_ABOUT THIS EXERCISE_
Print exactly those lines that run from the beginning of the data to the line bearing "give today. (33, 1443)", inclusive.

_DATA FOR ANALYSIS_
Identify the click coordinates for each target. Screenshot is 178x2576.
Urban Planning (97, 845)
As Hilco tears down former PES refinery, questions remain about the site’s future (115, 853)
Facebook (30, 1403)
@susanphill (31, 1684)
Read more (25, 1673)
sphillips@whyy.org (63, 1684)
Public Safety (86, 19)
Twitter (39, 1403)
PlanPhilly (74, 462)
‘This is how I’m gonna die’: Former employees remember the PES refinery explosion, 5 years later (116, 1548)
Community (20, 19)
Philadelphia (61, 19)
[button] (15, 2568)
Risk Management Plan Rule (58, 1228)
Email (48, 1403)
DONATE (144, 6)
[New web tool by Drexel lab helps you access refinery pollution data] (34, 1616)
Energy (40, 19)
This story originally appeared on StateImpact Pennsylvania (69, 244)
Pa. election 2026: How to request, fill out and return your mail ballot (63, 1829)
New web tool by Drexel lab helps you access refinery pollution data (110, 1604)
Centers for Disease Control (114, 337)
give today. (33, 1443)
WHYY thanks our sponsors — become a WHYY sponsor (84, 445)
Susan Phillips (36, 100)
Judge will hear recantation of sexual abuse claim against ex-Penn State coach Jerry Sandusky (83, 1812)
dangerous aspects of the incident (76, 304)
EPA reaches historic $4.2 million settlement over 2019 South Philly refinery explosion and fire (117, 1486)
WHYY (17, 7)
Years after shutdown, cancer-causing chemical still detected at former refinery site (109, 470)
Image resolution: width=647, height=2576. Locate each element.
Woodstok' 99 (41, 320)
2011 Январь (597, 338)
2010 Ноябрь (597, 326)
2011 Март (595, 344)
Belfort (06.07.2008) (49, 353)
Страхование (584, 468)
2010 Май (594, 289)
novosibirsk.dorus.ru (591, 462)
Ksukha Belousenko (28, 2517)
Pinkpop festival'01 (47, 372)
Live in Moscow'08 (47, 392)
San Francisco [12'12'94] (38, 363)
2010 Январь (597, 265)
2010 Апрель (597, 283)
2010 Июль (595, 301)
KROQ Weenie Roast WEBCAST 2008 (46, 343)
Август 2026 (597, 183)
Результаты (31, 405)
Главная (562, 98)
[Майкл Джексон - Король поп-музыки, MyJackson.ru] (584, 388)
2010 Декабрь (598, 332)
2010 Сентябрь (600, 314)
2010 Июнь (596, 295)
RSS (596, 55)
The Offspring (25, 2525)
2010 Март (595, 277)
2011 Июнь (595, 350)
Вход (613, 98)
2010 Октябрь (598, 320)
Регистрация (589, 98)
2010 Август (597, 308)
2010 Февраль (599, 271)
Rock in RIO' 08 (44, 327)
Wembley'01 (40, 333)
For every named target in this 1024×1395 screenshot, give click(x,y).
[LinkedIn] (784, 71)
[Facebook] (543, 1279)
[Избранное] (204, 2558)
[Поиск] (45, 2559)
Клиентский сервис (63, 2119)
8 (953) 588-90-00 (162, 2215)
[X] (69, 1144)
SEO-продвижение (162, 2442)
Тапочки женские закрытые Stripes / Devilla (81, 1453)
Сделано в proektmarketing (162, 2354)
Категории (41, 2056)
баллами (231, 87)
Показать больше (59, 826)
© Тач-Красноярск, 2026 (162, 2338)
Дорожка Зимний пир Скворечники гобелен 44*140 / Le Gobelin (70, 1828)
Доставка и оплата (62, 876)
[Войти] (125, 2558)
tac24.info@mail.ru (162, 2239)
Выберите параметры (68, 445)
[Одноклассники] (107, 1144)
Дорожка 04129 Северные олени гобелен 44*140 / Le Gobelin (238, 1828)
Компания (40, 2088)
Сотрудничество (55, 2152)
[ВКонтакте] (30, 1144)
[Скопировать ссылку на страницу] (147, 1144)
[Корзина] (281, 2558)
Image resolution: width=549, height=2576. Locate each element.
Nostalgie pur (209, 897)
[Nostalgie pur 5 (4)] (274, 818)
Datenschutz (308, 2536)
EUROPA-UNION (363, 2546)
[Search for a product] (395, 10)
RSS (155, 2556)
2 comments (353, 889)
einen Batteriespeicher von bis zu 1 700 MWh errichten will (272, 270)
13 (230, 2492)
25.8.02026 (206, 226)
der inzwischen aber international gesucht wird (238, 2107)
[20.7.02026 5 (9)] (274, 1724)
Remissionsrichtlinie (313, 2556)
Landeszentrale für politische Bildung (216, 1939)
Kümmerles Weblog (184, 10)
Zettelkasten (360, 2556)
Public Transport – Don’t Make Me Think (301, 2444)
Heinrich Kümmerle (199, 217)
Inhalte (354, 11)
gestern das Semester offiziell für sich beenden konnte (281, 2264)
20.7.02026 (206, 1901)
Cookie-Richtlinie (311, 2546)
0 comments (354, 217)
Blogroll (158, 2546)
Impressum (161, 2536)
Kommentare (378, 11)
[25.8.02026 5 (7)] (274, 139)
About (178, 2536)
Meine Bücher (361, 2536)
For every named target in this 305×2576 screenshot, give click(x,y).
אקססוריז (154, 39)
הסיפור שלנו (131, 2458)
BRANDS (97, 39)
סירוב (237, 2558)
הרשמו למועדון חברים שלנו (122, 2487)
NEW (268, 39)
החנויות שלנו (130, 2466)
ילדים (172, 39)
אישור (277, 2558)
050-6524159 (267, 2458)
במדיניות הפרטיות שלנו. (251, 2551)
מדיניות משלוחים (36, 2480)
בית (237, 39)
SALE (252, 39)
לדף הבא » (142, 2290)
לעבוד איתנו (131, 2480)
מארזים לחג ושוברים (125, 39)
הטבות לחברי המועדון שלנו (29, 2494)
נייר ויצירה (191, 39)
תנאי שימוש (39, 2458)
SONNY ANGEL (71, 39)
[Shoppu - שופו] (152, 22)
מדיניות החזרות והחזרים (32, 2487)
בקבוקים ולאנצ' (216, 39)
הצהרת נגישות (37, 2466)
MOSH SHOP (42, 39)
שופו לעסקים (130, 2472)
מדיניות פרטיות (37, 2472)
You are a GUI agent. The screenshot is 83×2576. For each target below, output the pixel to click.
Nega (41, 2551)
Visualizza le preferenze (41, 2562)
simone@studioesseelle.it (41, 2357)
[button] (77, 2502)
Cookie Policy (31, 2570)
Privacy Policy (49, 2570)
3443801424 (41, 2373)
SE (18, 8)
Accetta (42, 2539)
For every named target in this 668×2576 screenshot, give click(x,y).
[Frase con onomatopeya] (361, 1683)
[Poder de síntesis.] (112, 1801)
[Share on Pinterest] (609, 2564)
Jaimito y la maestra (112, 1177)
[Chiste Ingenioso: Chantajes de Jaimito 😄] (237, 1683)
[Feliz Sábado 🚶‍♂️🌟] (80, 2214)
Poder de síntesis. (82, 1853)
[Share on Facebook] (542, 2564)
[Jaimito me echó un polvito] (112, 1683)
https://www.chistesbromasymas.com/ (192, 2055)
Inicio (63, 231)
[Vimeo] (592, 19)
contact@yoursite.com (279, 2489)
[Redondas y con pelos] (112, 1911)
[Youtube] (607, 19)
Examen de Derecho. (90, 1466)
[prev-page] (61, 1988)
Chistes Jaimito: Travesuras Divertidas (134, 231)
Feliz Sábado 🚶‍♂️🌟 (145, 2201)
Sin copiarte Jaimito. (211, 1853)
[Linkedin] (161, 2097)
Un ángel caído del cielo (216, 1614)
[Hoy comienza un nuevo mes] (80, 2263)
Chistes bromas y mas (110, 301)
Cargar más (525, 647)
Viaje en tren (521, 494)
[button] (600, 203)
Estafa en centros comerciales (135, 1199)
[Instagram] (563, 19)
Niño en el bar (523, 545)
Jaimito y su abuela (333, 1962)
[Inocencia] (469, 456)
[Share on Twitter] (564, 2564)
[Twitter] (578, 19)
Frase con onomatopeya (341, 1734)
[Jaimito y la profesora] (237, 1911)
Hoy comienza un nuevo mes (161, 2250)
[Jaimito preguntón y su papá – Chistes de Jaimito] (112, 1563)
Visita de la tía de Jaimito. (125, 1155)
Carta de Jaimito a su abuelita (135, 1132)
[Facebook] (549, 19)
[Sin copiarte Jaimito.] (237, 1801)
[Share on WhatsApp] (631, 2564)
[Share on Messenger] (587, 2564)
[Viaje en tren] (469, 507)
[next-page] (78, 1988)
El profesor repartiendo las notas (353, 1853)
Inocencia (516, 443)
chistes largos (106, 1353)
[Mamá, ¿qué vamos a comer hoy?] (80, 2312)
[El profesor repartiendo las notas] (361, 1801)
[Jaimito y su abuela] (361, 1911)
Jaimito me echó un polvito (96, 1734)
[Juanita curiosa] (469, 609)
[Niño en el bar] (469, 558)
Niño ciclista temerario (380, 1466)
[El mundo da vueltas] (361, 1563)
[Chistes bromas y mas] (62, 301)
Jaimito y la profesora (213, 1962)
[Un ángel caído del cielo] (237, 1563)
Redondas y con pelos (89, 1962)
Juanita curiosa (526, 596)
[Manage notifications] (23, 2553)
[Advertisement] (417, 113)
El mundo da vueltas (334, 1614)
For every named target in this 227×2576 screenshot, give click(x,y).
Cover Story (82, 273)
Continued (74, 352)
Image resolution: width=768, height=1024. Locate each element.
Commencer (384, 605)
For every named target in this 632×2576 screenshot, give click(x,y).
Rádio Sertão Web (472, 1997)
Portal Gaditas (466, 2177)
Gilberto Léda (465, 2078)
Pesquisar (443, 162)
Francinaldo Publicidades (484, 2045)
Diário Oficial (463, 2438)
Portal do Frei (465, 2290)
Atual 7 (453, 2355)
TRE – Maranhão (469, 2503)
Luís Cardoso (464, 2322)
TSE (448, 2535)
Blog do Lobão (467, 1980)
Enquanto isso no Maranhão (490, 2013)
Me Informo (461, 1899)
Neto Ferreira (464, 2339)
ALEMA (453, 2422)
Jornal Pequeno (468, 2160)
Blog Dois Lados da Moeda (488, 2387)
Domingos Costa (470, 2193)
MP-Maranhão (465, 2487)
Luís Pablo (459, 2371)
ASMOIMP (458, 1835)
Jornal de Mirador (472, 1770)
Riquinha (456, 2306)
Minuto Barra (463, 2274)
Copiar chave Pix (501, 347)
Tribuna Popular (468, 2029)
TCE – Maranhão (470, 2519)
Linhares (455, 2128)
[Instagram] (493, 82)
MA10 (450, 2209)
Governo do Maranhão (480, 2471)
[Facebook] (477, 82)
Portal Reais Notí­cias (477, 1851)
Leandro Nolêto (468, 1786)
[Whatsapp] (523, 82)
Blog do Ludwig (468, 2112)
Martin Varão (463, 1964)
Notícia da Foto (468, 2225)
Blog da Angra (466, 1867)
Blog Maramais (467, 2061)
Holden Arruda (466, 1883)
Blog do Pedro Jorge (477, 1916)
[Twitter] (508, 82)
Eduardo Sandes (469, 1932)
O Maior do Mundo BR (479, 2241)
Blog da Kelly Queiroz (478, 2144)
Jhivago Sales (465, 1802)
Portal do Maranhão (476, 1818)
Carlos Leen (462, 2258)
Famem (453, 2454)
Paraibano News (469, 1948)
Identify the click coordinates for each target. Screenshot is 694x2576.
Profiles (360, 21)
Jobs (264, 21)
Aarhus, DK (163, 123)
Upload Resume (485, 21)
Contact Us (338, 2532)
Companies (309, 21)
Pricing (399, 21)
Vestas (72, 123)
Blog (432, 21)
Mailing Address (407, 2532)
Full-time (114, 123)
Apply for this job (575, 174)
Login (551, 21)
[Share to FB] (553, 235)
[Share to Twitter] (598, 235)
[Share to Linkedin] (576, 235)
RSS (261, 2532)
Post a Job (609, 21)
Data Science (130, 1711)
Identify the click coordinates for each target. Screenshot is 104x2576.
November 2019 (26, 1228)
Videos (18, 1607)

_EXPECTED ANSWER_
Identify the click coordinates for each target. Screenshot is 178x2576.
Urban Planning (97, 845)
As Hilco tears down former PES refinery, questions remain about the site’s future (115, 853)
Facebook (30, 1403)
@susanphill (31, 1684)
Read more (25, 1673)
sphillips@whyy.org (63, 1684)
Public Safety (86, 19)
Twitter (39, 1403)
PlanPhilly (74, 462)
‘This is how I’m gonna die’: Former employees remember the PES refinery explosion, 5 years later (116, 1548)
Community (20, 19)
Philadelphia (61, 19)
[button] (15, 2568)
Risk Management Plan Rule (58, 1228)
Email (48, 1403)
DONATE (144, 6)
[New web tool by Drexel lab helps you access refinery pollution data] (34, 1616)
Energy (40, 19)
This story originally appeared on StateImpact Pennsylvania (69, 244)
Pa. election 2026: How to request, fill out and return your mail ballot (63, 1829)
New web tool by Drexel lab helps you access refinery pollution data (110, 1604)
Centers for Disease Control (114, 337)
give today. (33, 1443)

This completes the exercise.